*WHAT IS BEING ASKED*:
Please reproduce word for word the stretch from "As part of the" through "against climate change." in the article on Cumbria's nature recovery pilot below.

*EXTRACT PROVIDED*:

>>>

Cumbria has been chosen by the government today (Friday 14 August) to be a trailblazer and help kick-start moves to recover nature on an England-wide scale.
The county is one of five areas across England that will receive a share of a £1m fund from the Department for Environment Food and Rural Affair to develop a draft ‘Local Nature Recovery Strategy’ (LNRS) pilot.
As part of the Local Nature Recovery Strategy (LNRS) pilot, Cumbria Council in partnership with Natural England, will:
- develop a set of maps which show most valuable existing sites and habitats for wildlife
- use these maps to identify opportunities for recovering nature – for wildlife, for people and as a contribution to tackling climate change and improving the environment
- bring a broad range of groups of people together to identify and agree priorities for restoring nature.
Work will include natural flood management, tree planting, improved access to green spaces and peat restoration, as well as the creation of wildflower habitat for pollinators, all of which are important for both healthy communities and in the fight against climate change.
Councillor Celia Tibble, Cumbria County Council’s Cabinet Member for Environment, said: “I am delighted that Cumbria has been identified as one of the five Local Nature Recovery Strategy pilot areas nationally. It is an exciting opportunity for us to lead this important initiative.
“These Local Nature Recovery Strategies will combine local knowledge with expert information and it is an exciting opportunity for us to engage with a wide range of people to help create additional habit rich environments across our county.
“Thanks to this announcement our work on this can now start in earnest.”
The LNRS will help bring a broad range of groups together – from farmers to businesses to local communities – to deliver priorities for nature recovery at a local and national level and the pilots will help kick-start the creation of over a million acres of habitats for wildlife.

<<<

*EXCERPTED RECORDS*:
>>>

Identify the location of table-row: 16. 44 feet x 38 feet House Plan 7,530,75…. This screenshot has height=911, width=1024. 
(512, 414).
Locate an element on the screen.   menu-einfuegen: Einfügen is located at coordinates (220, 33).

<<<
>>>

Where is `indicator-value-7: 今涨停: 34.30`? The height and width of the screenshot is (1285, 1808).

<<<

*WRITTEN SOLUTION*:
As part of the Local Nature Recovery Strategy (LNRS) pilot, Cumbria Council in partnership with Natural England, will:
- develop a set of maps which show most valuable existing sites and habitats for wildlife
- use these maps to identify opportunities for recovering nature – for wildlife, for people and as a contribution to tackling climate change and improving the environment
- bring a broad range of groups of people together to identify and agree priorities for restoring nature.
Work will include natural flood management, tree planting, improved access to green spaces and peat restoration, as well as the creation of wildflower habitat for pollinators, all of which are important for both healthy communities and in the fight against climate change.